At $31,000, plus or minus a few bones, depending on your restraint with the options, splendor seekers will find a lot of Lexus for less. As before, this new ES300 is a Camry with frosting — derived from the new Camry, of course. It comes as a four-door front-driver only, powered by an evolutionary version of Toyota’s 3.0-liter, 24-valve V-6. Also new and exclusive to Lexus is a five-speed automatic and even more intelligence in the engine’s variable valve timing. All ES300s will meet California’s ULEV emissions requirement.
The trend in four-doors is longer and taller.
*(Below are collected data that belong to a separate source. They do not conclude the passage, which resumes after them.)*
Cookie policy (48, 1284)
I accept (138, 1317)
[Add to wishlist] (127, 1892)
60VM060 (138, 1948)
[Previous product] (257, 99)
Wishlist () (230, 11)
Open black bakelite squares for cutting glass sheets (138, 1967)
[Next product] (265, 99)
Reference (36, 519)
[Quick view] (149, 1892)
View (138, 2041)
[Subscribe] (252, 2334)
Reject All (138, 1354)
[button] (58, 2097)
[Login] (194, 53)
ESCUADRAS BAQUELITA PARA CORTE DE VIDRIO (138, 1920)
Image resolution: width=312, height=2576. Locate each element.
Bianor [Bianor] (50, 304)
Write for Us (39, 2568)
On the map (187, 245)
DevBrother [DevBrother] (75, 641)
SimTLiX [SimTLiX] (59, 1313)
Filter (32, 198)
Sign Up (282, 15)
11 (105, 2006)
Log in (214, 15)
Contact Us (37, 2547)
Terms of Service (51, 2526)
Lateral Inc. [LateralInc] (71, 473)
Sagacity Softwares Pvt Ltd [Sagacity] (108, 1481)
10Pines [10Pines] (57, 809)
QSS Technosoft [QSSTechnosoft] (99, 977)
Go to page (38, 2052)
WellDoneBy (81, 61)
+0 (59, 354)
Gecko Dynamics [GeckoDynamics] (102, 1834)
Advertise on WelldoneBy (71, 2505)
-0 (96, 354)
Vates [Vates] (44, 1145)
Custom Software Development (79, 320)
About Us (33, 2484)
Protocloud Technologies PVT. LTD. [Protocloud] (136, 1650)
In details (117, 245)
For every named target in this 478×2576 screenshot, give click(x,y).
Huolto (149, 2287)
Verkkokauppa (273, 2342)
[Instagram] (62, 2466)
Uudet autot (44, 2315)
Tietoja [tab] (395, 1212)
The ES is right in step, a sliver longer than the last car at 191.1 inches overall, and significantly taller — up 2.4 inches to 57.3. The wheelbase is significantly longer, too, by 2.0 inches to 107.1. The payoff shows inside, with more head room, more shoulder room, and a lot more hip room, over two inches more both front and back. Trunk space grows to 15 cubic feet from 13. By contrast, the same-price competitors from Europe look to be on starvation diets.
The Benz C-class is more than a foot shorter, and the BMW 3-series is two inches shorter than that. In fact, the ES300 is bigger on the outside and roomier inside than the next-rung-up E-class and 5-series models from those two makers, which cost far more (actually, it’s bigger than the step-up GS in the Lexus line, too). For buyers seeking passenger-pampering accommodations for five, the ES has all the cards. Safety equipment includes two-stage frontal airbags, pretensioning belts and side-impact bags for front passengers, and inflatable curtains all along the side windows. A lower-energy third stage may be triggered on the driver’s front bag when the seat is adjusted close to the wheel. Once on the road, we quickly confirmed what Clements meant when he said the IS let Lexus do this car. With the drivers already served, the ES can cater to the carriage class.